The delayed monsoon that has already pushed the rainfall deficiency for the month of June in the country to 45 per cent, underlines the need to undertake rainwater harvesting measures to meet the needs of the State during the dry summer months.
There are reports that the monsoon this year may not meet the average levels. Reports state that the deficiency could increase especially due to the sluggish pace of the monsoon and a weak El-Nino, that is associated with the heating of the waters of the Pacific Ocean. Added to this is the warning of a cyclone in the Arabian Sea that could further reduce the speed of the progress of the monsoon, that has already broken over Kerala.
Goa has not escaped the delayed monsoon arrival.
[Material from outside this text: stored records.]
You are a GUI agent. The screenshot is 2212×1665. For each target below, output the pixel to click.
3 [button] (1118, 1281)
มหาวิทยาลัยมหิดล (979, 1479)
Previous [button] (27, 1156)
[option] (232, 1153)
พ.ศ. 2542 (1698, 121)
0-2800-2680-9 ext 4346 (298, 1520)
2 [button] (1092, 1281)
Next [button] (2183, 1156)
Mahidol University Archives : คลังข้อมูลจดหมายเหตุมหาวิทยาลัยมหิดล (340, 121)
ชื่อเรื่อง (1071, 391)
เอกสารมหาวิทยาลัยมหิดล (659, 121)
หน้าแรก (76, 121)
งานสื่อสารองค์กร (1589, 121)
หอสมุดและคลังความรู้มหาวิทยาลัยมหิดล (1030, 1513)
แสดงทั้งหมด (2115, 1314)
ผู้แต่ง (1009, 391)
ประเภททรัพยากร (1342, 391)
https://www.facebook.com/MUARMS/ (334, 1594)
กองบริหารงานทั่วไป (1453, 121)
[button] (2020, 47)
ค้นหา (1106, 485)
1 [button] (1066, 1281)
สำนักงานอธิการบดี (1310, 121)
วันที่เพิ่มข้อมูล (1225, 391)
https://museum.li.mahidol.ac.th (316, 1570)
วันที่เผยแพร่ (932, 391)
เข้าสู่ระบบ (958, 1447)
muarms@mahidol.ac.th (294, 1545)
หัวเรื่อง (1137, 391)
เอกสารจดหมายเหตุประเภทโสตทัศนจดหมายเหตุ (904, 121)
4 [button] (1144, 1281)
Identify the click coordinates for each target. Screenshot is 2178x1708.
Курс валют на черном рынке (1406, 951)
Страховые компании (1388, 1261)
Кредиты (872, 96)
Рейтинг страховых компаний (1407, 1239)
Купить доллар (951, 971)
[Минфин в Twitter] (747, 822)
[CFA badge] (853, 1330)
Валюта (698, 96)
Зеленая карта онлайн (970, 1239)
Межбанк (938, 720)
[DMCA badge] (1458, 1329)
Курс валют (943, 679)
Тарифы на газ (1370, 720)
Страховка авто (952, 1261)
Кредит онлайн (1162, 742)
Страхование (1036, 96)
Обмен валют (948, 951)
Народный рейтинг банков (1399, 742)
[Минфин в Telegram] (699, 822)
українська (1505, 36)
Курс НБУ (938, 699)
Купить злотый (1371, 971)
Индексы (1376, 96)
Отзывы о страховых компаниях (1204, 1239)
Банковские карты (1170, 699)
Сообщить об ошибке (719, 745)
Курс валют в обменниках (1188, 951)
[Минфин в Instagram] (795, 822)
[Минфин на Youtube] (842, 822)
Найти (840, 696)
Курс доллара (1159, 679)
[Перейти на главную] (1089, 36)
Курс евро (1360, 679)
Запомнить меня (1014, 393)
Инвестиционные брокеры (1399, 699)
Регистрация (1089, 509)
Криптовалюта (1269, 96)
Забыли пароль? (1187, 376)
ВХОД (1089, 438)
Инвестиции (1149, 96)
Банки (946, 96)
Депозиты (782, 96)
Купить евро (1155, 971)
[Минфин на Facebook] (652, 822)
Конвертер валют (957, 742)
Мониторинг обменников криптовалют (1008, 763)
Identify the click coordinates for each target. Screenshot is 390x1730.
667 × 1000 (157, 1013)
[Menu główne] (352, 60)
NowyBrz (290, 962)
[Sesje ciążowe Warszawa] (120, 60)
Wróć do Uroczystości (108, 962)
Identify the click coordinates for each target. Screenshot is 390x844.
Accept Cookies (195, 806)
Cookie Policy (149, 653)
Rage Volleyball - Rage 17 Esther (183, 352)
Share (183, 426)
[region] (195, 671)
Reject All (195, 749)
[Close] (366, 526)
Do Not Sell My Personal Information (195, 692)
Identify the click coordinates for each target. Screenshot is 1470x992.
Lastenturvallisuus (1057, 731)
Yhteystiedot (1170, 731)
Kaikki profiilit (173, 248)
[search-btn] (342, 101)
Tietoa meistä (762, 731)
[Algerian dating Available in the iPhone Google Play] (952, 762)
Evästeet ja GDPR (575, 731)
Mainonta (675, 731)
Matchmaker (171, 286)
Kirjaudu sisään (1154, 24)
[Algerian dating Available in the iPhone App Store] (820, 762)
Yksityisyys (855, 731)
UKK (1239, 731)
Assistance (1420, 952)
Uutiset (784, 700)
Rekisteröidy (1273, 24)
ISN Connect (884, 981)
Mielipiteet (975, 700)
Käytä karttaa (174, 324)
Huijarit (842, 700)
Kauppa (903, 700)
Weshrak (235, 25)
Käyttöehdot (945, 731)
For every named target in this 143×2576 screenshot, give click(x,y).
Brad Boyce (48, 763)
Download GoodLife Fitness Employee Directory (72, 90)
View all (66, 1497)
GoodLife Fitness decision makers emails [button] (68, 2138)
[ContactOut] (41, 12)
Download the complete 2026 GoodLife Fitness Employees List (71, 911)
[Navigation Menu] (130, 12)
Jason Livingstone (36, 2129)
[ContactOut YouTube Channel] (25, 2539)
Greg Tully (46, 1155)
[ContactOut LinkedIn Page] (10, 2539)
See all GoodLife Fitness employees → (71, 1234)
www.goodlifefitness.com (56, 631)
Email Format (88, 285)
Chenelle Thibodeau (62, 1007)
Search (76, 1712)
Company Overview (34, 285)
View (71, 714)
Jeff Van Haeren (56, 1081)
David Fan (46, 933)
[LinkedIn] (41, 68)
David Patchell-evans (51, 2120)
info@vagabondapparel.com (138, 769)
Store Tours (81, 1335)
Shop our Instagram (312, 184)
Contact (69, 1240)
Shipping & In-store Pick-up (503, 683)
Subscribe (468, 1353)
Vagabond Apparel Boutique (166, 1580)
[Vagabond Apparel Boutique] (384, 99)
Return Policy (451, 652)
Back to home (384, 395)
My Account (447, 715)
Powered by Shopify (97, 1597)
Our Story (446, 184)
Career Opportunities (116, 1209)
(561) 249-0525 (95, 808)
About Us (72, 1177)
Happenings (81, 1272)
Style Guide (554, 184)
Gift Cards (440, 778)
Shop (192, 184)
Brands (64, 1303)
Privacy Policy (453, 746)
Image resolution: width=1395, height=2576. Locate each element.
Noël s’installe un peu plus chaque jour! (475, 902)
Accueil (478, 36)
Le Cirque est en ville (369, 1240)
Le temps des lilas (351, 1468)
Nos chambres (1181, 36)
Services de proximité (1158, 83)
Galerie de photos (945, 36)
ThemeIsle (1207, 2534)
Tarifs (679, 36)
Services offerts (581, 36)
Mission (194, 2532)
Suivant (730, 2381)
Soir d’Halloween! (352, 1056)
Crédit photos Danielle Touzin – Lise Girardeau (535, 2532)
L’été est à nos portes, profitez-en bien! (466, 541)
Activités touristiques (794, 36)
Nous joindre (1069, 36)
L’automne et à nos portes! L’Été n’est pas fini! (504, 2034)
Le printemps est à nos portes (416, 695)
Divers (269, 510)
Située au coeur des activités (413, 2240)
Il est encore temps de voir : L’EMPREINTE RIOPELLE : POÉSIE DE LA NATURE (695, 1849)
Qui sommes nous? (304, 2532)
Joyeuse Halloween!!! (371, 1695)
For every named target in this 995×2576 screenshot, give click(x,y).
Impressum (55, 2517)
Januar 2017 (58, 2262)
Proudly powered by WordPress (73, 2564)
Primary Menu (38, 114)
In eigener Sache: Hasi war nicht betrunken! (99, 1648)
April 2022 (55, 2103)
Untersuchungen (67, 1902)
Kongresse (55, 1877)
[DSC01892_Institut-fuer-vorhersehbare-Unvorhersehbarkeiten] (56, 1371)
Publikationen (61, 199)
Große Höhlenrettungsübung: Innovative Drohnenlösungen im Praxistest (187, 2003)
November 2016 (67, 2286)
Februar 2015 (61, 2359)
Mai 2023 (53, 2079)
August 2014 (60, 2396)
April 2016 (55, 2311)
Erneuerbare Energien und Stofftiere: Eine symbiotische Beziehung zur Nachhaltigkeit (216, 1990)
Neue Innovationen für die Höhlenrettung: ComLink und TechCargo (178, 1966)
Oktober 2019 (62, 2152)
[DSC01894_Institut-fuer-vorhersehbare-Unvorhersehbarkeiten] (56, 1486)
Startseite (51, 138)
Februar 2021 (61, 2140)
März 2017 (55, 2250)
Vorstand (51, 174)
After a brief spell of pre-monsoon showers that wet the dry earth, the onset of rains doesn’t appear to be near. According to data on the IMD website, Goa is facing a -146.1mm deficit rainfall. This has affected the water levels in the reservoirs in the State, and despite the government assuring that there is enough water to meets the needs of the people, this is a matter of concern. A week ago the water level at the Opa treatment plant had dropped. Earlier Selaulim had also seen a dip in its water levels. In May all the bandharas storing water for Opa had been opened to maintain a sufficient level of water, and water had even been drawn from mining pits by pumps to meet the needs.
Reports of water shortages in the State have been trickling in since the beginning of summer. They have increased in frequency in recent weeks, leading to Chief Minister Pramod Sawant assuring that there is enough water in the reservoirs and that there is no need to panic.
The demand for water is increasing, mainly due to the rising number of residential complex, population, industries and construction. The State will have to make it mandatory that mega residential complexes, industries have water harvesting measures in place, before licences are given. Currently the State offers susbisides to individual houses and residential complexes that have rainwater harvesting measures. The subsidies are an incentive, what is required will be rules that make it mandatory for the people to do water harvesting. In this regard, the State’s decision to write to the Centre for approval to convert mining pits into rainwater harvesting sites, is welcome. So is the decision to construct check dams on the rivers to increase the water reserves?
Rainwater harvesting is merely a question of redirecting rainwater into the ground, so as to recharge the ground water. Goa gets an average of 100 inches of rain in the four months of June to September. Much of this water flows into the sea. Harvesting this is merely collecting and storing the rainwater, preventing the loss of water through evaporation and seepage, and more technically aimed measures to conserve water. The water can be used either directly or recharged in the ground water level. Efforts made in the past towards rainwater harvesting have been sporadic and have not shown results.
The decisions taken by the government have, however, come on the verge of the monsoon hitting the State. It indicates the lack of planning, as had the same decisions been taken earlier, the departments concerned with the works could have prepared for the check dams in advance. As people, we are just not water wise and tuned in to saving water. The copious amount of rain that drenches the parched land is allowed to flow into the sea, without any efforts being made to store it for the future. Rainwater harvesting is a viable option for Goa as long as it is taken seriously.